> [Task description]:
Exactly the lines from the first line of the listing through the line containing "The image size is (530, 352)." should appear in the output, unchanged.

> [Data shown]:
********

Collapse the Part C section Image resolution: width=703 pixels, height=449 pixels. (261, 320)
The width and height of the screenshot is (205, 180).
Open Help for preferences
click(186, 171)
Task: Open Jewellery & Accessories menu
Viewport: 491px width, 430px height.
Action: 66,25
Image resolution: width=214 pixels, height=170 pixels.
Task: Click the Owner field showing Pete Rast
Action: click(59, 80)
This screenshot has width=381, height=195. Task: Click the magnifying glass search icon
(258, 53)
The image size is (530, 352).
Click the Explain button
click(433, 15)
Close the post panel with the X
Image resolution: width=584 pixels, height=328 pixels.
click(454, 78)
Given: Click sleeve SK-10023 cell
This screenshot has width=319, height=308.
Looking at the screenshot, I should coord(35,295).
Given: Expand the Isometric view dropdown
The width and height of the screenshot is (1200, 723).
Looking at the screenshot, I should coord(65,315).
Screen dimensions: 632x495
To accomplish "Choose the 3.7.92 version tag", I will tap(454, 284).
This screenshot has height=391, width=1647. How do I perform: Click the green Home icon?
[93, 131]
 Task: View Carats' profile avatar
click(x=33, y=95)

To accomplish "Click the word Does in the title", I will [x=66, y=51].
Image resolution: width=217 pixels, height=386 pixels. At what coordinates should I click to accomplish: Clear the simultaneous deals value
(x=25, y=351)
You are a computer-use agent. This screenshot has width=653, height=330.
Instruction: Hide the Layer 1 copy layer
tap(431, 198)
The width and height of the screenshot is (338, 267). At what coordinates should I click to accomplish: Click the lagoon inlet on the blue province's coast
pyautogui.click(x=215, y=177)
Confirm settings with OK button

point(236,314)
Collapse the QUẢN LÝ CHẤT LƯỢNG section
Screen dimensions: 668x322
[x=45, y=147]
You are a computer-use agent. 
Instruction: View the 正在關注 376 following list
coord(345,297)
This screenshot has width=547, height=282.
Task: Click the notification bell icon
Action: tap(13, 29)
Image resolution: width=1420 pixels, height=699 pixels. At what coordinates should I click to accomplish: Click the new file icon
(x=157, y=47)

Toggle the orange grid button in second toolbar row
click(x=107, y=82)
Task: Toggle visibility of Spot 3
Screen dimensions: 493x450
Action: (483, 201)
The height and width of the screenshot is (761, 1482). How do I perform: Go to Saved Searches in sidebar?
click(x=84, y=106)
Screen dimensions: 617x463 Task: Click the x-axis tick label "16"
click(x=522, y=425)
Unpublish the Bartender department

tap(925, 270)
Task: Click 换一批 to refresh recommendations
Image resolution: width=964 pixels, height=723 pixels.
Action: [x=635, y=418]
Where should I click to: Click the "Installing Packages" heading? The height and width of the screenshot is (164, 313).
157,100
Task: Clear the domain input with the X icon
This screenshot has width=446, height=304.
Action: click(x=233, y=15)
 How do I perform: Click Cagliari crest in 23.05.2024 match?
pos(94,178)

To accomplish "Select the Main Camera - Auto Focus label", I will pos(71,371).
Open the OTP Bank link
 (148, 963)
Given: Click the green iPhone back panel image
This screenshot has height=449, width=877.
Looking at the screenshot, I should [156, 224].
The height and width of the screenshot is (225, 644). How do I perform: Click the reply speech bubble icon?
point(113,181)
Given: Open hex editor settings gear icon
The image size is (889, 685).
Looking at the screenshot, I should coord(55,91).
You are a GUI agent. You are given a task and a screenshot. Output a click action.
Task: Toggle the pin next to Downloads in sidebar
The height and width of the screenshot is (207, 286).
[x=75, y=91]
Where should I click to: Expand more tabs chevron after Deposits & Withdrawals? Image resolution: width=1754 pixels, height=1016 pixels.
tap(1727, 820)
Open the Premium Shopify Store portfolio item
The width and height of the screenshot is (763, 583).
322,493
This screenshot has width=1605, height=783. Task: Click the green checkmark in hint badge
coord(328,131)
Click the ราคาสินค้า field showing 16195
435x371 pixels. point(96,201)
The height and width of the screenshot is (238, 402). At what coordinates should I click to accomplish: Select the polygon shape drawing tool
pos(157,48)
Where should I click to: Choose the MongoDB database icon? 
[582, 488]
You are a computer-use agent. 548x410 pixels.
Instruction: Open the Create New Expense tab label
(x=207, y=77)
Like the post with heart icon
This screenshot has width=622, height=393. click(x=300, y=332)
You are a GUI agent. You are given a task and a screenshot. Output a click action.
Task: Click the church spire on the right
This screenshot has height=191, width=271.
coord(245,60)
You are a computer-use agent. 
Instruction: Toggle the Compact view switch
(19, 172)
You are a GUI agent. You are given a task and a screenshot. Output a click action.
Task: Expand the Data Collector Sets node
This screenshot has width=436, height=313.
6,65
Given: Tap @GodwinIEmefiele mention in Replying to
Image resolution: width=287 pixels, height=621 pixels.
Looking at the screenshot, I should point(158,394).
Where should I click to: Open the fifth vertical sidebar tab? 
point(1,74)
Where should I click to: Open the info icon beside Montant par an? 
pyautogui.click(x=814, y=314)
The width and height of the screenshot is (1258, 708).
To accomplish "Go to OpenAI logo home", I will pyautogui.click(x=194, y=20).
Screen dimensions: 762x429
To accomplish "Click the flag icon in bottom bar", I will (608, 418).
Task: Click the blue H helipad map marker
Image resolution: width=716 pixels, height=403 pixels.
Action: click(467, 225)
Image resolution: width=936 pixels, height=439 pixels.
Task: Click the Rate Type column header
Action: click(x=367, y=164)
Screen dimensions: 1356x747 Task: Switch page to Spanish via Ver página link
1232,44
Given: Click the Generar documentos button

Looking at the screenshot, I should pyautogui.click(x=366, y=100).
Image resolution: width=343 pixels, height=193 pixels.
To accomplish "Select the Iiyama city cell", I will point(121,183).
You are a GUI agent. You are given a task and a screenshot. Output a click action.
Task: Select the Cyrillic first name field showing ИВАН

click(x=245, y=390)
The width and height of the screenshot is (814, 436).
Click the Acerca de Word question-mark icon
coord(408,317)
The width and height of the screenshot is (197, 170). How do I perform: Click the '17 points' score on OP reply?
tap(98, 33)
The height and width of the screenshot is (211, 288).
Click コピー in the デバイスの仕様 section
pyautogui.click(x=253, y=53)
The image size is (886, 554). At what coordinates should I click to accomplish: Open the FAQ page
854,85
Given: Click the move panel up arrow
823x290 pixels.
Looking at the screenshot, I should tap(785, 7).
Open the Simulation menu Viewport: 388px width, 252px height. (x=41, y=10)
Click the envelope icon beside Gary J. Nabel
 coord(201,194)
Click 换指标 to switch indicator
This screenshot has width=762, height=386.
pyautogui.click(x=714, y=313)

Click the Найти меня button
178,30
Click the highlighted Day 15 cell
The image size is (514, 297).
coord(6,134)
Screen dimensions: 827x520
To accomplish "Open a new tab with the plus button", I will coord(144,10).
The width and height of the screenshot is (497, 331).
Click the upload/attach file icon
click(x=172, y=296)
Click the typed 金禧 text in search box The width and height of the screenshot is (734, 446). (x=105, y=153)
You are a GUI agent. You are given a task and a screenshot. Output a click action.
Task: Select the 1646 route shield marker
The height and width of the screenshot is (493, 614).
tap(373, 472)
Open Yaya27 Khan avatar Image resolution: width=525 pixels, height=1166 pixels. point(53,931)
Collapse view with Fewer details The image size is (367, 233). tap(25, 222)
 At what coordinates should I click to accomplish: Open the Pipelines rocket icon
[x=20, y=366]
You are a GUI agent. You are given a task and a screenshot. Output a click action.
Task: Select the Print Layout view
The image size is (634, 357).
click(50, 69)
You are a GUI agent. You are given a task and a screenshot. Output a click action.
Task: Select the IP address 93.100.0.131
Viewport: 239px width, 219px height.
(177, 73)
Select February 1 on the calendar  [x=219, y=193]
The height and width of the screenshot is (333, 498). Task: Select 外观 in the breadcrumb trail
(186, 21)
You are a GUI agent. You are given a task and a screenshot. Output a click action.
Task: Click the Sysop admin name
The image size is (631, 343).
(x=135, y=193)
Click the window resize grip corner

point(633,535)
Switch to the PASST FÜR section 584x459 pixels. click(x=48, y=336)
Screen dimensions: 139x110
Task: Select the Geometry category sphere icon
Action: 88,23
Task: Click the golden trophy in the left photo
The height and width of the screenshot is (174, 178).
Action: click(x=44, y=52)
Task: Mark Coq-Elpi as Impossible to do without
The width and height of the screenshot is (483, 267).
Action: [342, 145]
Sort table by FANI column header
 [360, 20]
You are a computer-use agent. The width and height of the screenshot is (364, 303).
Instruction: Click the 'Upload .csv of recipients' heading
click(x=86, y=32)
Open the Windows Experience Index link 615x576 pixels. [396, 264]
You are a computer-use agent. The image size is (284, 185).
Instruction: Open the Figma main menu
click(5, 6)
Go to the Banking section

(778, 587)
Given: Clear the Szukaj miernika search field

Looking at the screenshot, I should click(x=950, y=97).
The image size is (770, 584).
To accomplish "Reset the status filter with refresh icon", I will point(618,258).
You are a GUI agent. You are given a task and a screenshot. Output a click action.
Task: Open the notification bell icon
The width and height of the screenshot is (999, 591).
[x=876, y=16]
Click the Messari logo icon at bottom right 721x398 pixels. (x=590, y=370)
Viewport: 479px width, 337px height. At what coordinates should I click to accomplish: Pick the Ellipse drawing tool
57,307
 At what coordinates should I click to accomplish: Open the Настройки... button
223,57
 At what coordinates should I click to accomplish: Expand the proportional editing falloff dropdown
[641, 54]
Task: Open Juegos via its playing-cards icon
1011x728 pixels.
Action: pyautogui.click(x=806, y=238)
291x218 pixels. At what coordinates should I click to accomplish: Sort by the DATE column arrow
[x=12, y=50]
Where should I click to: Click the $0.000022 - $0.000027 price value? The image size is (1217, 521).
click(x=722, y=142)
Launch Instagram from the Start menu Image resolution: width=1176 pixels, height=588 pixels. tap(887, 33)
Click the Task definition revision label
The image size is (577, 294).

********

> [Task output]:
Collapse the Part C section Image resolution: width=703 pixels, height=449 pixels. (261, 320)
The width and height of the screenshot is (205, 180).
Open Help for preferences
click(186, 171)
Task: Open Jewellery & Accessories menu
Viewport: 491px width, 430px height.
Action: 66,25
Image resolution: width=214 pixels, height=170 pixels.
Task: Click the Owner field showing Pete Rast
Action: click(59, 80)
This screenshot has width=381, height=195. Task: Click the magnifying glass search icon
(258, 53)
The image size is (530, 352).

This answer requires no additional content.